===== Supplied data

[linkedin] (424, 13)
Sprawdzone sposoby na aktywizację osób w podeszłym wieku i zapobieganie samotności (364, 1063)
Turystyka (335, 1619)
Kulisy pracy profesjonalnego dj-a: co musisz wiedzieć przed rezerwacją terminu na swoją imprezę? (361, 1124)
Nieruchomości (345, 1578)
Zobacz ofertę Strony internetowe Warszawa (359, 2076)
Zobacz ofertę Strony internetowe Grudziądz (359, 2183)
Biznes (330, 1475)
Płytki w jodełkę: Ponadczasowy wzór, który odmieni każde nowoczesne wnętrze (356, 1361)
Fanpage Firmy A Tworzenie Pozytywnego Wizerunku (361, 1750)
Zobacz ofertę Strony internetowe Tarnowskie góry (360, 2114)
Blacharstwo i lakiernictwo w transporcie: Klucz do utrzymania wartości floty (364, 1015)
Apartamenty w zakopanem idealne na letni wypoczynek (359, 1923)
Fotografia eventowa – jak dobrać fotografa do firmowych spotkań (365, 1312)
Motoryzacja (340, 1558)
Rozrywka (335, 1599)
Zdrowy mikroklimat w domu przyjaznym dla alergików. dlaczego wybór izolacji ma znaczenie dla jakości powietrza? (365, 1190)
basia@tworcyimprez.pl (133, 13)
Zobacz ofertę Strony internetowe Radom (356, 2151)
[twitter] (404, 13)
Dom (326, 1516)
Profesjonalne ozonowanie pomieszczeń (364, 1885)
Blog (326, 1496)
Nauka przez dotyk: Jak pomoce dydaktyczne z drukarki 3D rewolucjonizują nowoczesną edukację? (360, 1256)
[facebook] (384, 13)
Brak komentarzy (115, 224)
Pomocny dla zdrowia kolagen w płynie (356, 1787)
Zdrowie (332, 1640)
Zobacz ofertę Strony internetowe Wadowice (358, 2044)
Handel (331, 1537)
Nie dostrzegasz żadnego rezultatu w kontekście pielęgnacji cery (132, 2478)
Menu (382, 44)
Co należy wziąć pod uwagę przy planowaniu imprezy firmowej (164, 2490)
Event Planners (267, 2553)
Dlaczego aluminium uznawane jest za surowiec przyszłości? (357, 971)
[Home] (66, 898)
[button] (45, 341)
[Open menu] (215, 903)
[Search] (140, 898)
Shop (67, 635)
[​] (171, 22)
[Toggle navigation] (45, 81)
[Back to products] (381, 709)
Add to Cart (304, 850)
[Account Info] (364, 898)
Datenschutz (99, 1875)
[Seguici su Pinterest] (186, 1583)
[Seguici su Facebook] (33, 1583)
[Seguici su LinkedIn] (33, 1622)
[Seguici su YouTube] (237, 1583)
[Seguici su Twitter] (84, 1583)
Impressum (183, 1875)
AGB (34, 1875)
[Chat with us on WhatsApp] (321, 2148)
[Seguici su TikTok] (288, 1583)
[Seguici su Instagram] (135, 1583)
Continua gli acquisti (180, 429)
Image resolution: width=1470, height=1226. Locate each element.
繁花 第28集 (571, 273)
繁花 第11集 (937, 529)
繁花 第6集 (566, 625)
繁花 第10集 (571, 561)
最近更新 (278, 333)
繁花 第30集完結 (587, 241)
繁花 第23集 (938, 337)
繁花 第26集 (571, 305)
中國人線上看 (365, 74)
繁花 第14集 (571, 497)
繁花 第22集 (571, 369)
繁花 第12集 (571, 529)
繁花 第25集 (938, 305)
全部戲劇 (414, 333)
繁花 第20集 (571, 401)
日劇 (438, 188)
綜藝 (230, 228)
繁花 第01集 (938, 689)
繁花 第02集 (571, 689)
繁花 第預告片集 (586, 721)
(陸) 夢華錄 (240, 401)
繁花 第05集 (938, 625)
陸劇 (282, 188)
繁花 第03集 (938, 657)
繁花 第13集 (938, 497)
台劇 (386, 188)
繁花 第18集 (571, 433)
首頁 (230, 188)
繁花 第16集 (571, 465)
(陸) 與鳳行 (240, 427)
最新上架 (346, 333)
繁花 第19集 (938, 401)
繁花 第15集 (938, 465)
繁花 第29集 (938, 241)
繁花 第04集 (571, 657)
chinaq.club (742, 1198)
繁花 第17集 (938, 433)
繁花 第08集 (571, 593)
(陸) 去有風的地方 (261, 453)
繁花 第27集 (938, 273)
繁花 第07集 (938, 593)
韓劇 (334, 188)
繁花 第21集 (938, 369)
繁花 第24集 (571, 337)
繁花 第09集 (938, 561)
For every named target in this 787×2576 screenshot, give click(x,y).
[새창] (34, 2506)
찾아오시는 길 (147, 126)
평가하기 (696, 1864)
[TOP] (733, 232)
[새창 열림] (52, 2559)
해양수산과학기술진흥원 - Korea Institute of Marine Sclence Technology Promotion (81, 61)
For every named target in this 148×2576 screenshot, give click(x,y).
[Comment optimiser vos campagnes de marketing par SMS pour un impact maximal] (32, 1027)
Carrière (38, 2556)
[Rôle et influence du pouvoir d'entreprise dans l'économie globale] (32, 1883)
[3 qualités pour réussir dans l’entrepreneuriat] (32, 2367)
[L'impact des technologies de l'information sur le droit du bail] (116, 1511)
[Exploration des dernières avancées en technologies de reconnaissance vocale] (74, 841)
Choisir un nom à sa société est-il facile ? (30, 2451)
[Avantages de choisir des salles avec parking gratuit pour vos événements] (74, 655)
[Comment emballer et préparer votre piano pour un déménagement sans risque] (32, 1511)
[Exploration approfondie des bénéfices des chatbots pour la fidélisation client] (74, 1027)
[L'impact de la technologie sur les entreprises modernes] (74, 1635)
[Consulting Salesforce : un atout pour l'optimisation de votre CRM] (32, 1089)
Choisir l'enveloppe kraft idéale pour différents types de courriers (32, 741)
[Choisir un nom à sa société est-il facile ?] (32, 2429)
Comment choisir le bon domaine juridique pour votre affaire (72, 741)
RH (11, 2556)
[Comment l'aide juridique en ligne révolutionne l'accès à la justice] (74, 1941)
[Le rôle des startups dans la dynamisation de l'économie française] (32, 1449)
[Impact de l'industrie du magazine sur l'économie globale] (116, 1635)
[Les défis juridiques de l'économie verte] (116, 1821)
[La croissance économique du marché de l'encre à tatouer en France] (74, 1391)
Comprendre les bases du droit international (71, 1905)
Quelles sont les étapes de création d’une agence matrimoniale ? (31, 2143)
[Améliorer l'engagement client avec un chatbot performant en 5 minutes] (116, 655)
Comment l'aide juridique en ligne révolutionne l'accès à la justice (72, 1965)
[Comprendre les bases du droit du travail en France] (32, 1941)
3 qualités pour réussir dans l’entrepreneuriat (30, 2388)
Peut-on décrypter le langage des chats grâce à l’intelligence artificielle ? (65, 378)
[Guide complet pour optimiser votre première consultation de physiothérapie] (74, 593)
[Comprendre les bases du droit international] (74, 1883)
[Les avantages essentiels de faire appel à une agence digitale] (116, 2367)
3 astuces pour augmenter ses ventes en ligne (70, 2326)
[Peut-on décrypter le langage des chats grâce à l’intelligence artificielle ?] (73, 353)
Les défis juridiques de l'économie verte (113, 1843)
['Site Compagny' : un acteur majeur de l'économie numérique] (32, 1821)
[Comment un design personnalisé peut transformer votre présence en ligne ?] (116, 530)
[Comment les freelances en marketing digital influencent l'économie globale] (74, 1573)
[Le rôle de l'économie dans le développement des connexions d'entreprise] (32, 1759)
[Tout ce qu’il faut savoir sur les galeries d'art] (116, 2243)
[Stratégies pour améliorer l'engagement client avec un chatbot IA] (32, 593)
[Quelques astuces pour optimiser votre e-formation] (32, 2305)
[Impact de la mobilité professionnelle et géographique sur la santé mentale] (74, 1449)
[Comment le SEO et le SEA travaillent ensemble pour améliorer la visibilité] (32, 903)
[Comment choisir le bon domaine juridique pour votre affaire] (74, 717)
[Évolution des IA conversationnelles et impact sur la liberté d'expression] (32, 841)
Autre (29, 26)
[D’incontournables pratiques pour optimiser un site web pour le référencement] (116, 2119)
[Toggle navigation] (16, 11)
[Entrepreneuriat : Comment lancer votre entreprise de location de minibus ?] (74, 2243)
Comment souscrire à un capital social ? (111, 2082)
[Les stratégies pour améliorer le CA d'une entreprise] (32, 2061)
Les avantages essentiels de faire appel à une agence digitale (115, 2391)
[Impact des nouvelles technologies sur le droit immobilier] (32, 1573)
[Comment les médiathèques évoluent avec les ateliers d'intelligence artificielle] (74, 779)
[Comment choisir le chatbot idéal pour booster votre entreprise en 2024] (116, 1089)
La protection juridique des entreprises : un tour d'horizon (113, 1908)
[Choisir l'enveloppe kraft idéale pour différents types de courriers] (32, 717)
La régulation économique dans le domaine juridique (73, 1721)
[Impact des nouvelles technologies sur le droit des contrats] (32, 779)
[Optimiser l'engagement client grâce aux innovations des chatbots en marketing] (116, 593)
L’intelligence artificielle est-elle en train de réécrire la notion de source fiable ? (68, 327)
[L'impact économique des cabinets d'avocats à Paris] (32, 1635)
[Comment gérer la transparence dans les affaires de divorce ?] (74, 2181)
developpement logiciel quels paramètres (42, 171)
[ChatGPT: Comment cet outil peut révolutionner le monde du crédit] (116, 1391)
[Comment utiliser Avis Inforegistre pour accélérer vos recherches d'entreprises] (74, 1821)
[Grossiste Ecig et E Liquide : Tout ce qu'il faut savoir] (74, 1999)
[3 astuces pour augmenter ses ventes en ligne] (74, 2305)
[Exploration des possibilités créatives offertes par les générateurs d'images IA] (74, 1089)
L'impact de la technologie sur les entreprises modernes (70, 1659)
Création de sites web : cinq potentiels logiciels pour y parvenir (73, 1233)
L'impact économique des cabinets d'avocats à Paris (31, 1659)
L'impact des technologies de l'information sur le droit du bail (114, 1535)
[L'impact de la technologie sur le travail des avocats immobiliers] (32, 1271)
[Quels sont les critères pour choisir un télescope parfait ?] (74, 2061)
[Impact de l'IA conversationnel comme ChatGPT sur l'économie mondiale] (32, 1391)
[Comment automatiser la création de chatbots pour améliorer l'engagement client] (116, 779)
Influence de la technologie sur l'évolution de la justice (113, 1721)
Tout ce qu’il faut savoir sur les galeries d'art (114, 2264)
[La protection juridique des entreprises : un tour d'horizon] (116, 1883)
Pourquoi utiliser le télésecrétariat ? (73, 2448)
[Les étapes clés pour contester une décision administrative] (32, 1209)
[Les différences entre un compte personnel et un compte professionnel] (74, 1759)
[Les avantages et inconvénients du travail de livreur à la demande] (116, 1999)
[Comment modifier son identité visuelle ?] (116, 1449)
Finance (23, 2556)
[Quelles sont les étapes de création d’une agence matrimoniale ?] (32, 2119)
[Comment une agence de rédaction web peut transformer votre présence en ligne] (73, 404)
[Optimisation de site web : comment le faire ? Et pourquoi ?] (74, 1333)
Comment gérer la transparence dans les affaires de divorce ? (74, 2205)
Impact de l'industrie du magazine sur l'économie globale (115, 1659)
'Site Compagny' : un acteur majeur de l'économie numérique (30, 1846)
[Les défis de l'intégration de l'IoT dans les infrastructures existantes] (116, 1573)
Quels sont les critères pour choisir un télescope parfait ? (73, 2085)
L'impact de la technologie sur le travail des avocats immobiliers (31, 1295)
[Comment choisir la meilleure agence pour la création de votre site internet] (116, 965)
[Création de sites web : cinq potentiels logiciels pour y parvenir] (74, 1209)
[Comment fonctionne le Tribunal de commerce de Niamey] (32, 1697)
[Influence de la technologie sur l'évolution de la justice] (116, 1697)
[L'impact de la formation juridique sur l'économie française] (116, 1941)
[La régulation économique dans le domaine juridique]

==========

= Exercise prompt =
Would you please repeat exactly the lines above, starting at the line with "繁花 第24集 (571, 337)" and stopping at the line with "justice (72, 1965)", both included?

= Exercise response =
繁花 第24集 (571, 337)
繁花 第09集 (938, 561)
For every named target in this 787×2576 screenshot, give click(x,y).
[새창] (34, 2506)
찾아오시는 길 (147, 126)
평가하기 (696, 1864)
[TOP] (733, 232)
[새창 열림] (52, 2559)
해양수산과학기술진흥원 - Korea Institute of Marine Sclence Technology Promotion (81, 61)
For every named target in this 148×2576 screenshot, give click(x,y).
[Comment optimiser vos campagnes de marketing par SMS pour un impact maximal] (32, 1027)
Carrière (38, 2556)
[Rôle et influence du pouvoir d'entreprise dans l'économie globale] (32, 1883)
[3 qualités pour réussir dans l’entrepreneuriat] (32, 2367)
[L'impact des technologies de l'information sur le droit du bail] (116, 1511)
[Exploration des dernières avancées en technologies de reconnaissance vocale] (74, 841)
Choisir un nom à sa société est-il facile ? (30, 2451)
[Avantages de choisir des salles avec parking gratuit pour vos événements] (74, 655)
[Comment emballer et préparer votre piano pour un déménagement sans risque] (32, 1511)
[Exploration approfondie des bénéfices des chatbots pour la fidélisation client] (74, 1027)
[L'impact de la technologie sur les entreprises modernes] (74, 1635)
[Consulting Salesforce : un atout pour l'optimisation de votre CRM] (32, 1089)
Choisir l'enveloppe kraft idéale pour différents types de courriers (32, 741)
[Choisir un nom à sa société est-il facile ?] (32, 2429)
Comment choisir le bon domaine juridique pour votre affaire (72, 741)
RH (11, 2556)
[Comment l'aide juridique en ligne révolutionne l'accès à la justice] (74, 1941)
[Le rôle des startups dans la dynamisation de l'économie française] (32, 1449)
[Impact de l'industrie du magazine sur l'économie globale] (116, 1635)
[Les défis juridiques de l'économie verte] (116, 1821)
[La croissance économique du marché de l'encre à tatouer en France] (74, 1391)
Comprendre les bases du droit international (71, 1905)
Quelles sont les étapes de création d’une agence matrimoniale ? (31, 2143)
[Améliorer l'engagement client avec un chatbot performant en 5 minutes] (116, 655)
Comment l'aide juridique en ligne révolutionne l'accès à la justice (72, 1965)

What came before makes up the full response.